Is it correct to use two types sampling method in core preparation (half core and coning/quartering)?

Jean Rasczak
9 months ago
Jean Rasczak 9 months ago

The best method in terms of sampling theory is to crush the whole core and then sub sample using a correct method (splitter). However, there is usually a strong push from the geologists to retain half the core as a record of the geology and for other future tests that may be required. Metallurgist in particular will often lay claim to this second half for process testing. Quite frequently half of the remaining half will be sampled as a check assay - but this quarter core sample is only indicative as often different sides of the core can be quite different in terms of composition due to heterogeneity in the geology.
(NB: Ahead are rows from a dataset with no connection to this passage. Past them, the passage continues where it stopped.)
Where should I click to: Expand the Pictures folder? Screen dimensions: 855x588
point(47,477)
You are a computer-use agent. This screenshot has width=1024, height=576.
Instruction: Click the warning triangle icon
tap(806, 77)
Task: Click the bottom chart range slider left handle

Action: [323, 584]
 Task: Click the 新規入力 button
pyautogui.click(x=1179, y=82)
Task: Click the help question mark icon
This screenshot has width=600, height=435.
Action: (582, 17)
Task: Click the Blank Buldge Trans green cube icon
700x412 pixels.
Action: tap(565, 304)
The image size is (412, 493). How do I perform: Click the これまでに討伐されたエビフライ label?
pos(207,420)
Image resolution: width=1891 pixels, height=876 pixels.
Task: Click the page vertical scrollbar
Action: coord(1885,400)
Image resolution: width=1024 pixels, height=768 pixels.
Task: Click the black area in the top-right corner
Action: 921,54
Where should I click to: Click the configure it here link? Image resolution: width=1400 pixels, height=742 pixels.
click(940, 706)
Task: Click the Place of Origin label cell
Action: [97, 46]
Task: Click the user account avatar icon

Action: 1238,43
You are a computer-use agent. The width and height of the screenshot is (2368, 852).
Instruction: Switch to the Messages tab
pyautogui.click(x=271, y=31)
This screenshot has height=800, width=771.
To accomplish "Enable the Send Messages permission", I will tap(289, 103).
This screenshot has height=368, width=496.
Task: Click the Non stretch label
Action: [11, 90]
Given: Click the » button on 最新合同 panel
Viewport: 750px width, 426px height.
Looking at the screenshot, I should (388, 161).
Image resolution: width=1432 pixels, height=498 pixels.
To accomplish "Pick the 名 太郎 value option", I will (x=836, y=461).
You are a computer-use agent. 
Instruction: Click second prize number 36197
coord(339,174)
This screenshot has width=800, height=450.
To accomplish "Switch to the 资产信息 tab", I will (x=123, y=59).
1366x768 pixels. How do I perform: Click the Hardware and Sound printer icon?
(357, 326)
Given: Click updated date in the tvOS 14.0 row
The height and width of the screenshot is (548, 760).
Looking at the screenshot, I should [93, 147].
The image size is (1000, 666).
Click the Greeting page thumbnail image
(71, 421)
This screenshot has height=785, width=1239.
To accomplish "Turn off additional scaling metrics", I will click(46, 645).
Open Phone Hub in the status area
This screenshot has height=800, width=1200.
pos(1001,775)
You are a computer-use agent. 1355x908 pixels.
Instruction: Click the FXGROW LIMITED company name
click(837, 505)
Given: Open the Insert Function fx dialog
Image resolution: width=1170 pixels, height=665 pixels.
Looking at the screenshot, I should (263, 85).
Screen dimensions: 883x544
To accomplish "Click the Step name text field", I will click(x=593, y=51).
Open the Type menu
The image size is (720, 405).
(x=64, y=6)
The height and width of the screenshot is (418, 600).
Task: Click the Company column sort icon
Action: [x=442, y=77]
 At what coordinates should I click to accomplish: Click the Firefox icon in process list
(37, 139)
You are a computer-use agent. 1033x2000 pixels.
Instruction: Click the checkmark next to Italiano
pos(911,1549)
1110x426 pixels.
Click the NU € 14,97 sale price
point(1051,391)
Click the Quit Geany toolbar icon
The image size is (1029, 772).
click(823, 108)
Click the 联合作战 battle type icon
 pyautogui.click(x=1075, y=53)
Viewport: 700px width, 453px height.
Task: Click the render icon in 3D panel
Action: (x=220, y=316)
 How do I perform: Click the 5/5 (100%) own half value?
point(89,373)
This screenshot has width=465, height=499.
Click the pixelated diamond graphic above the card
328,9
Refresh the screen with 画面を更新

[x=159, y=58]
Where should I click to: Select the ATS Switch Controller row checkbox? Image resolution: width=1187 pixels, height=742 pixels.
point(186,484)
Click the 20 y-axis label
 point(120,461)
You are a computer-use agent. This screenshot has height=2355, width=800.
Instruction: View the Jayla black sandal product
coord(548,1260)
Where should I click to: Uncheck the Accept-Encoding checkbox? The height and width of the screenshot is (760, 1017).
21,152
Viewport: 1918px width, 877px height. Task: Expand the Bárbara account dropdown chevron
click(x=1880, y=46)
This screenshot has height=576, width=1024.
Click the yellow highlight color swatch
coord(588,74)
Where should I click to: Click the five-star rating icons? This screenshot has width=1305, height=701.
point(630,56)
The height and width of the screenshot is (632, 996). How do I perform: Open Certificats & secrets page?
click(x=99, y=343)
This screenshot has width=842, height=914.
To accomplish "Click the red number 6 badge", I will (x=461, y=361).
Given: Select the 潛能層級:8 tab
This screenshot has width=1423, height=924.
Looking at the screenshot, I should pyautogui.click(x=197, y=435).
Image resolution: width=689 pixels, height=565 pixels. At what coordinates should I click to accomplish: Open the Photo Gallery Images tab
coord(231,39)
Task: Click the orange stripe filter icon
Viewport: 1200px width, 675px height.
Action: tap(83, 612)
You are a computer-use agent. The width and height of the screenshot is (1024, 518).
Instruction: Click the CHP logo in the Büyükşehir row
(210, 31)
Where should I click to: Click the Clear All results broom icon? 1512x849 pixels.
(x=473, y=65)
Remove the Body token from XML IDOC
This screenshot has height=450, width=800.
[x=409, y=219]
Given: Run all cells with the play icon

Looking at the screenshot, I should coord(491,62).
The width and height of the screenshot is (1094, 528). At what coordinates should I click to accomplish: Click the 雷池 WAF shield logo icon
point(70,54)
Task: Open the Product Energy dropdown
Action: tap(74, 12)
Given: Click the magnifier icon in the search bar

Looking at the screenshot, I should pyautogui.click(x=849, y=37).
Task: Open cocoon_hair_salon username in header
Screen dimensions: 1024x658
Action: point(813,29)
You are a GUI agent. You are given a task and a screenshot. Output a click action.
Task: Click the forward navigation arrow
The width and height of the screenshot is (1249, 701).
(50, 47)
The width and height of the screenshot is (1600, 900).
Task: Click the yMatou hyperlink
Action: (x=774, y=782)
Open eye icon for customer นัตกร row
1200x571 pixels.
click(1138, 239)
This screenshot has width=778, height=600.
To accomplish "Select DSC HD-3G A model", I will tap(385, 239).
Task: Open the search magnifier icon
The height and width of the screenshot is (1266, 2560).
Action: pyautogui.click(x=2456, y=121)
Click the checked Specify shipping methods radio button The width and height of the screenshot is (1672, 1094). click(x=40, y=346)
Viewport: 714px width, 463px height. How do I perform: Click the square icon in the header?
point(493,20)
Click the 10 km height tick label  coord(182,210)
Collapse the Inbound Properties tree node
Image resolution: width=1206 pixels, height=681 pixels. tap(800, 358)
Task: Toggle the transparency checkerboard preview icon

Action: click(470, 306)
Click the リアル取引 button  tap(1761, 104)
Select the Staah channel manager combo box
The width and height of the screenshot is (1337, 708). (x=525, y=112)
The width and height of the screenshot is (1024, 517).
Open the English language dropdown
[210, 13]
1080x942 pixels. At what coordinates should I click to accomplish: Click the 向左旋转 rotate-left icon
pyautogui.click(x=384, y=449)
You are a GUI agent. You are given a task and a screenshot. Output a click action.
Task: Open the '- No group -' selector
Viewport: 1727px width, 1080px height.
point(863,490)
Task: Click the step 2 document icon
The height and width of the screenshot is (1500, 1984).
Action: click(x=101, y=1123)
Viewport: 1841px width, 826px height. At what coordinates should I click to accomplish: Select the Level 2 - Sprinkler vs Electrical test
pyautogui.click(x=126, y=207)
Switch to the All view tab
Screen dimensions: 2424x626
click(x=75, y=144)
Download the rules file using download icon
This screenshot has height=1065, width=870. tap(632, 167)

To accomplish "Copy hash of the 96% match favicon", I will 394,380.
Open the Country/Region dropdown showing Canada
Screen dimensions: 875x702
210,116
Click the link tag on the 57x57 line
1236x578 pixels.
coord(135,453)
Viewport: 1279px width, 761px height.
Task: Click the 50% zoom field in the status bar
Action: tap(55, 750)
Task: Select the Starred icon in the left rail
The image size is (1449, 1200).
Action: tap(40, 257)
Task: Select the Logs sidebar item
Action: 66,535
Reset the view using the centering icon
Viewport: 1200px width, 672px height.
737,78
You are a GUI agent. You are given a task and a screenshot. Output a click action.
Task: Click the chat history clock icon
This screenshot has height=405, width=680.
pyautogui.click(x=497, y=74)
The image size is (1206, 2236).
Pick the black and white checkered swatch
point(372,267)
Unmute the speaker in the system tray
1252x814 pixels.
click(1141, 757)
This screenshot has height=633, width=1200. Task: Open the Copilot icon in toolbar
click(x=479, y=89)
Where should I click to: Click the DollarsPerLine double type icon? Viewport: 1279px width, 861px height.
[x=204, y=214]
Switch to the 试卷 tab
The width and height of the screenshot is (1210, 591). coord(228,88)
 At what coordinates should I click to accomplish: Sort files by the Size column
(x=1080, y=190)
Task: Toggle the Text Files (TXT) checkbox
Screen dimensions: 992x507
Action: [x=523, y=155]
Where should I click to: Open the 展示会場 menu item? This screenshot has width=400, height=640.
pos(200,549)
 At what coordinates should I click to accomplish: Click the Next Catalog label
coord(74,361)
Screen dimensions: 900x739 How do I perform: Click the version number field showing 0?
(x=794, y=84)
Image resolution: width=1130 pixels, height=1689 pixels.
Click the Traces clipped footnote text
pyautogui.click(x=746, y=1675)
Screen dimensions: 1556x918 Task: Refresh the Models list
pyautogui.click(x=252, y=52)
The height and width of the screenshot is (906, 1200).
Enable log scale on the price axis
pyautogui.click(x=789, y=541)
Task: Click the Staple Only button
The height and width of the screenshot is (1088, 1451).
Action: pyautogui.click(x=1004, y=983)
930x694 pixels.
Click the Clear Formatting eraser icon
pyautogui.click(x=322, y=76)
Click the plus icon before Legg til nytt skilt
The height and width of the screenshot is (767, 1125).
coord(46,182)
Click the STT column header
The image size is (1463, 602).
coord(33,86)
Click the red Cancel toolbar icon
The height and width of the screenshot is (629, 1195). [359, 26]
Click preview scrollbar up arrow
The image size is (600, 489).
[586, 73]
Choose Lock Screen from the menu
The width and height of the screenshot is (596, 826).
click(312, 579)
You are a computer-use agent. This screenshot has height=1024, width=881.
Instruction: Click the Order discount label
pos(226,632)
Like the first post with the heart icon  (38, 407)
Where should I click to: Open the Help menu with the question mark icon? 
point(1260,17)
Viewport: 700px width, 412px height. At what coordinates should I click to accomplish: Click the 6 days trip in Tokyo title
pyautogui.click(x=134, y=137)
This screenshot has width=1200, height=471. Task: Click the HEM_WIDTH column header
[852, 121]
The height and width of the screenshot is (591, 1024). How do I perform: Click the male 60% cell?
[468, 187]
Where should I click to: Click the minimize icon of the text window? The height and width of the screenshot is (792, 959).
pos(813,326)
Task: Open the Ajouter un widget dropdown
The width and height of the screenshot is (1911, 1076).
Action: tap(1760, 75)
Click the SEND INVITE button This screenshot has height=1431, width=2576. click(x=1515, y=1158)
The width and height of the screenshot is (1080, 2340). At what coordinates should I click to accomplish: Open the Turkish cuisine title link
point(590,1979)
Crushing half-core before pulverizing is usually required - and if the pulverizing equipment cannot accommodate the full lot, then splitting is of the crushed material is required. I would recommend crushing as fine as possible with a jaw crusher than sub sampling with a riffle splitter rather than the cone and quarter method. This latter method is a pretty rough splitting method and prone to bias in sampling.

9 months ago
Unterstarm 9 months ago

Cone and quartering is applicable when you have a relatively large amount or coarsely (>30-50 mm) crushed of ore, good homogeneity of mineral of interest in rock, relatively high grade and low importance of segregation. It may work with ferrous metal ores, base metal ores, and should be avoided or used with caution with precious mental ores and some base metal ores.

The best practice is to use splitters. There are different ones to use: types of simple riffle Jones splitter, rotary riffle splitter, spinning splitters, quadrisplittes and so on. They come in various sizes and have different accuracy. Right choice depends on the properties of material you split.

Make sure, you reduce mass on each stage of splitting of the sample according to the size, grade and grain size distribution of mineral of interest. This will allow you to avoid nugget effect and other problems with representativeness. Use Gy’s or Richards-Chechott’s (or Harfeldal’s) formula to find right stages of size and mass reduction.